You could always cash in the copper at a scrap merchant. 
As clean copper scrap (stripped from the insulation), 20kg should get near $150 that aught to help buy some tooling for your lathe or even the alloy you were after. ;D

Are you planning to mount the engine on the timber plinth or use it as a pattern for a greensand mold?

Bez


----------



## kye (Oct 2, 2011)

hi all, just a small update.

i was able to cast the base of the engine as im on a week break from uni (really not much of a break given the 7 assignments currently on my plate :- )

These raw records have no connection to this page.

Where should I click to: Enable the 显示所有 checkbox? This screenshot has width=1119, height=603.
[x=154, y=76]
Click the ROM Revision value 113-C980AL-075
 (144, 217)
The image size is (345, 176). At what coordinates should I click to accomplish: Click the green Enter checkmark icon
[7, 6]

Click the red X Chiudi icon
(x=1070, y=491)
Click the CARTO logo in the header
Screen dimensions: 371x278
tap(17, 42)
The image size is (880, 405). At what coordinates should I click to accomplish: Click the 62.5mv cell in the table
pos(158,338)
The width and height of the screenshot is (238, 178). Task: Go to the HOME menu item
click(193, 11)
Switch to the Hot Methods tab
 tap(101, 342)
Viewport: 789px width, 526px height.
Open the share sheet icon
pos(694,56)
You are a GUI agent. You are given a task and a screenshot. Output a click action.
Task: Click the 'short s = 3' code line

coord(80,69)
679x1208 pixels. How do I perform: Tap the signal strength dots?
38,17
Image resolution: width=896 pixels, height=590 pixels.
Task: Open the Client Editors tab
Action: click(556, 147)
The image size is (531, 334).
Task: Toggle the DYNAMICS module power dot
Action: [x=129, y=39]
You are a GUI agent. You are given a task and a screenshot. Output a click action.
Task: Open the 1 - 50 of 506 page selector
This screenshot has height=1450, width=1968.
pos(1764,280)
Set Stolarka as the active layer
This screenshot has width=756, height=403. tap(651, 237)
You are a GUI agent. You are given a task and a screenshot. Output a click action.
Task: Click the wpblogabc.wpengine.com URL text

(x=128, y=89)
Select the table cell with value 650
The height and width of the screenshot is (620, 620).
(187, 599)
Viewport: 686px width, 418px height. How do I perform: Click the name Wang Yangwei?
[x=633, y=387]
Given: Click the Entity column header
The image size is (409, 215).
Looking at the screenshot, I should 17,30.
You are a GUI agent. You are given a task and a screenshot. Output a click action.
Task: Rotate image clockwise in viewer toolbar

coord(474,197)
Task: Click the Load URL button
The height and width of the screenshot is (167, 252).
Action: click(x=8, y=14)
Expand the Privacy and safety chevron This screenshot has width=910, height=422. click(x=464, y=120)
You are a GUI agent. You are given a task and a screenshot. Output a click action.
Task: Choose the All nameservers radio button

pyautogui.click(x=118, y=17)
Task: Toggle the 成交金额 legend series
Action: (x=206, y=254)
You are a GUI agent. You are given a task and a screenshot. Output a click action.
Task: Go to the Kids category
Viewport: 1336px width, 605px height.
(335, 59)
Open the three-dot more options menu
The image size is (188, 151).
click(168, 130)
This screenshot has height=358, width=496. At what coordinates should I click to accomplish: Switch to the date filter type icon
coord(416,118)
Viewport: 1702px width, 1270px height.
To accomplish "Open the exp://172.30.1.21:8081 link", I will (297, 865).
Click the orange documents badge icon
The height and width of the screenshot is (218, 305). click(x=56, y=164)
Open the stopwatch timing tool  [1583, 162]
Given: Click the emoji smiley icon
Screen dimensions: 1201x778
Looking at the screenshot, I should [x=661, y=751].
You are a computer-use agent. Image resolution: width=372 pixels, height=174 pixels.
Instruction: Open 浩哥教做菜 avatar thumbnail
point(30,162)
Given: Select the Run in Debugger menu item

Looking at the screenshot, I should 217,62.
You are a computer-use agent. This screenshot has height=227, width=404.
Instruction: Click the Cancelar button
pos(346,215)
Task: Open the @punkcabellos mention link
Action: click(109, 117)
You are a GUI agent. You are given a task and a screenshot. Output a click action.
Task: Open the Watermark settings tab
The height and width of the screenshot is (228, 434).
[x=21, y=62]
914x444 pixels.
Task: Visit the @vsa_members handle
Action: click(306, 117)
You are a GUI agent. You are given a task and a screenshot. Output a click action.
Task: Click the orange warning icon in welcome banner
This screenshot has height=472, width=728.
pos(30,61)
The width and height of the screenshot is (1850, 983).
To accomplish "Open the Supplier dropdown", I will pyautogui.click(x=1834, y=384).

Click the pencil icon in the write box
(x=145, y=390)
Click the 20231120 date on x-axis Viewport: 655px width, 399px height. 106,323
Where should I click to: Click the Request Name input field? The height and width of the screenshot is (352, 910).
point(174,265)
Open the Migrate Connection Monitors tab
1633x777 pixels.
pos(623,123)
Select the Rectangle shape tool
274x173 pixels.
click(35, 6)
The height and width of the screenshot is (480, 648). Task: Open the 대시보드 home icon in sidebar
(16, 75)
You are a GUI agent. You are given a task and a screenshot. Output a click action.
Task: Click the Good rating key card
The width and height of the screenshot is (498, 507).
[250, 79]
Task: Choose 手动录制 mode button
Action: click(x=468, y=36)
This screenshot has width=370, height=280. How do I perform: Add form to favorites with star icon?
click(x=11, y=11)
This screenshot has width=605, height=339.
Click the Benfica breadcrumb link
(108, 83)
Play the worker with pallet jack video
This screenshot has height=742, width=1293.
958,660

it was only a quick pour so the sand mould came out a little rough in the edges, but for the most part im really happy with it.










kye


----------



## NickG (Oct 2, 2011)

Great work Kye especially being at Uni at the same time!


----------



## doubleboost (Oct 2, 2011)

Hi
Just found this thread
Good job on the casting
This is a link to how i did mine 
http://madmodder.net/index.php?topic=5461.0


----------



## kye (Jun 16, 2012)

hi all!!

so its been quite some time since I've posted anything in here, but i have been busy working on the steam engine whenever Ive had time.
 since the last time you heard from me i have made some trastic changes to my workshop  with the purchasing of a lathe, a heap of tooliing for it and a mill which i only very recently got.














my workshop also now has quite a bit of other machinery as well including a simple mig welder, a furnace that i made, an elcheapo belt and disk sander, band saw as well as a few other wood working tools.

during the yr Ive made changes and design altercations to the steam engine and for the most part the design is finalized.





within the last couple of weeks Ive been able to get away from my uni work and into the garage to start on making all the patterns for the different components.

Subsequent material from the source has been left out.